I seem to be amassing a lovely collection of white shirts, some structured, some blouse-y, but each one easy to throw on over a pair of Khakis. This beauty from sustainable NYC label, Cienne is high on my wish list. It’s chic, sexy and just a little left of centre. Trifecta! Now, to keep it free of grubby fingerprints and pasta sauce. Unlikely.

room enough

December 7, 2018

There’s something cozy about a room so small that it can only house one piece of furniture. My daughhter’s room, at one time a cupboard, has a bed and a tiny, toddler wardrobe, and that’s it. She complains from time to time –– she’d like a desk and life size pony in there –– but for the most part she’s content in her quarters. And what more does a little girl need that somewhere soft to settle into at the end of the day?

square space

December 6, 2018

These tiles by Aussie stylist, Sarah Ellison for Teranova are really lovely. I like the mix of earthy tones –– rust, brown and ochre. This design looks beautiful in a bedroom, and I’d love to see something like this in our entrance. The palette is Mediterranean, and the pattern feels very 50’s. Two big thumbs up in my sample book.

nothing like a dame

December 6, 2018

A weekday matinee movie is one of my favourite things to do, one I rarely have time for. I think of my Mum when I go to matinees, partly because I remember watching back-to-back matinees in a snow storm together one winter, and partly because she’s a woman who doesn’t apologize for doing things for herself, and by herself.
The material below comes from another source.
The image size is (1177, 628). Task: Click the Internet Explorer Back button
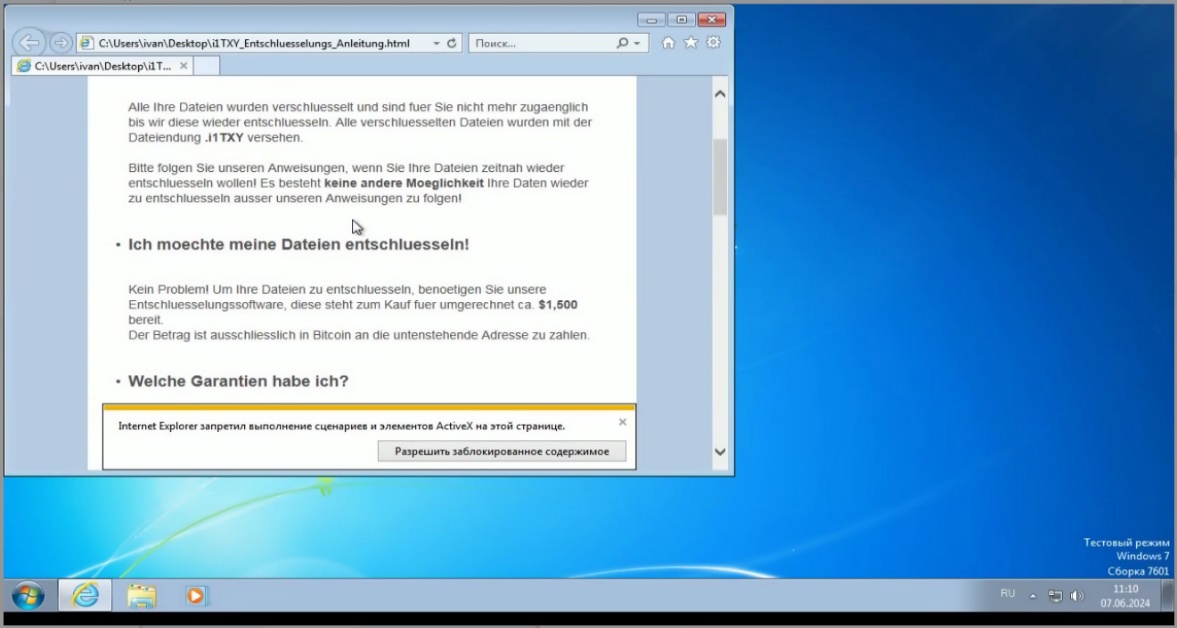[x=30, y=43]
She never has. Even as a child, I remember watching her skinny legs in black sheers walking out the front door for the ballet or the opera. It’s quite something for a child to know she’s at the centre of your universe, while also knowing that there are other planets within that universe. This was very much the way we were raised. And it’s trickled down, the importance of doing things for oneself, and not apologizing for it. The importance of loving your children wholly and richly, while exploring other avenues that make you feel whole and rich. It’s not that I didn’t feel some tension Tuesday when I went to see a film in the middle of the day, knowing that I could’ve, and possibly should’ve been elsewhere. But I’ve come to understand how important these pleasures are for me, and how grateful I am when I have the time for them. “It was four British Dames sharing wells of stories, memories and wisdoms,” I told my children when I picked them up from school afterwards. “What’s a Dame, Mama?”